About this exercise: Nothing but the lines from the one showing "Task: Open 24/7 Live Support" through the final line of the data below belongs in the answer, duplicated exactly and without pictures.

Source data
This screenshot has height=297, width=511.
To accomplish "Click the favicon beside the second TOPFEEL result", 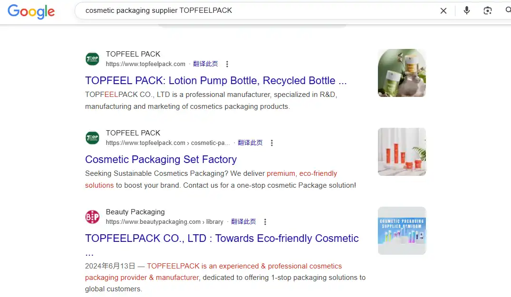I will point(92,137).
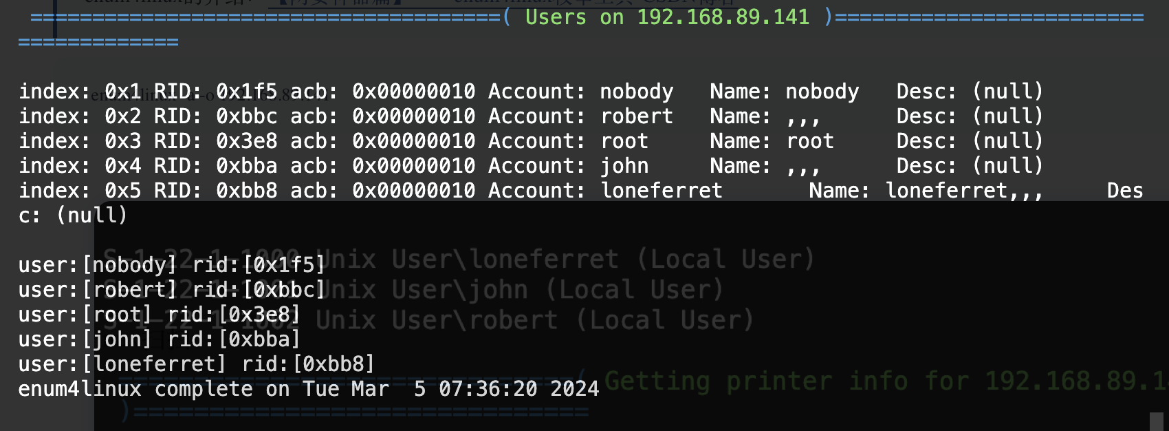Click the user:[loneferret] entry in the user list
The height and width of the screenshot is (431, 1169).
click(x=122, y=364)
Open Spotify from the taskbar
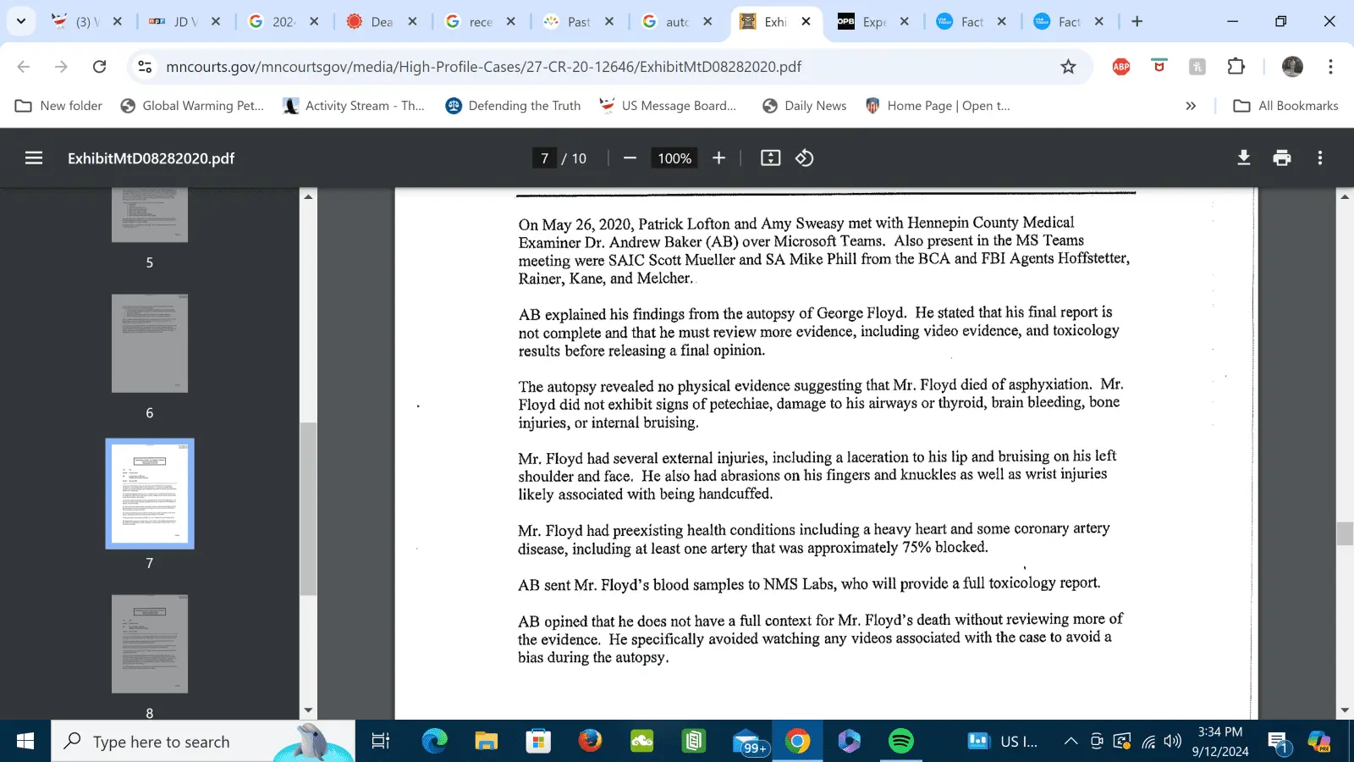This screenshot has width=1354, height=762. [x=901, y=742]
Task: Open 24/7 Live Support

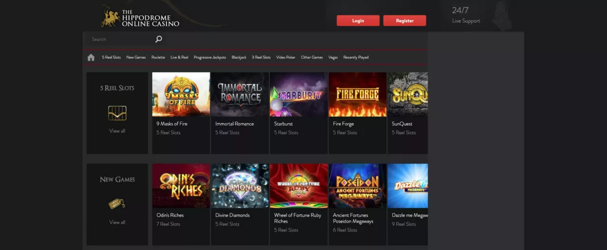Action: click(466, 15)
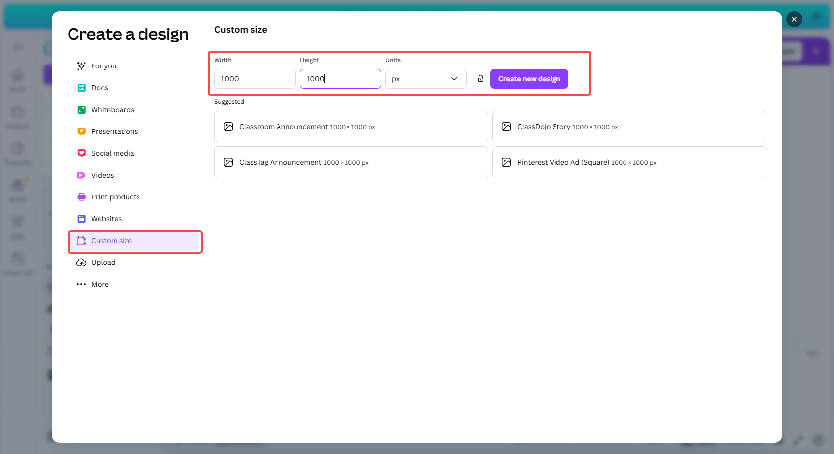Toggle the aspect ratio lock

coord(481,79)
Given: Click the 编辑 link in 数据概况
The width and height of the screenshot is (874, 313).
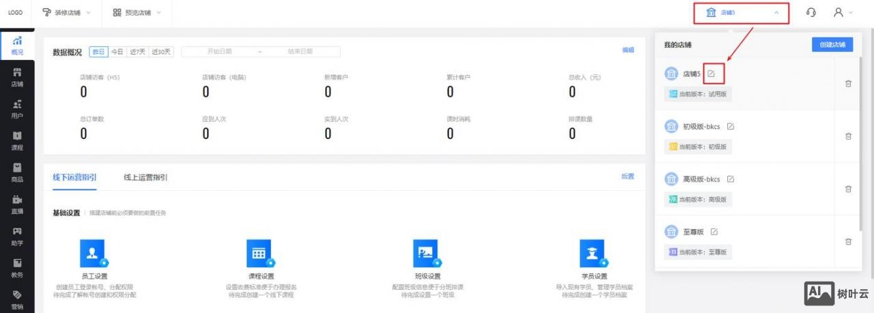Looking at the screenshot, I should (x=628, y=50).
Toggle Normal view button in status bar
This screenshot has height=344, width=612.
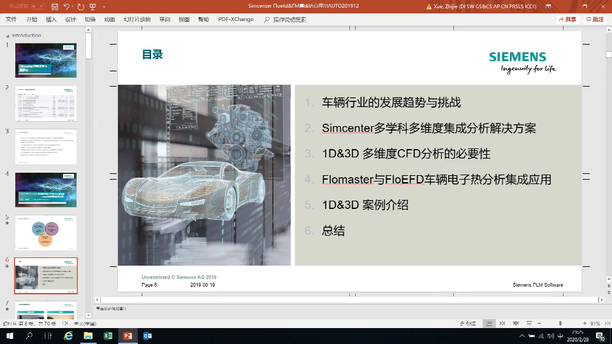click(x=488, y=323)
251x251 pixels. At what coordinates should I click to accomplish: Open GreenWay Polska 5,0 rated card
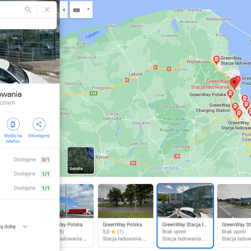126,215
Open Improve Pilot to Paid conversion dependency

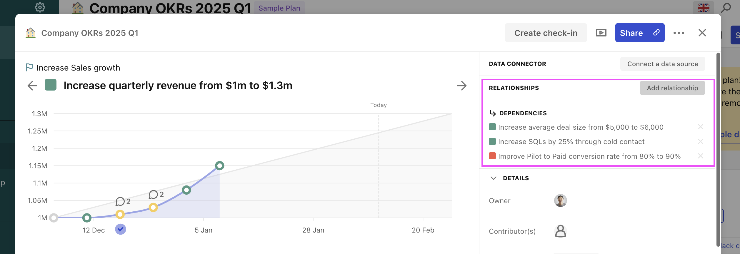[589, 156]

Reply:
Task: Open 24/7 Live Support

Action: click(466, 15)
Toggle the aspect ratio lock

coord(481,79)
Given: Click the 编辑 link in 数据概况
The width and height of the screenshot is (874, 313).
Looking at the screenshot, I should (x=628, y=50).
Toggle Normal view button in status bar
This screenshot has height=344, width=612.
click(x=488, y=323)
251x251 pixels. At what coordinates should I click to accomplish: Open GreenWay Polska 5,0 rated card
126,215
Open Improve Pilot to Paid conversion dependency

[589, 156]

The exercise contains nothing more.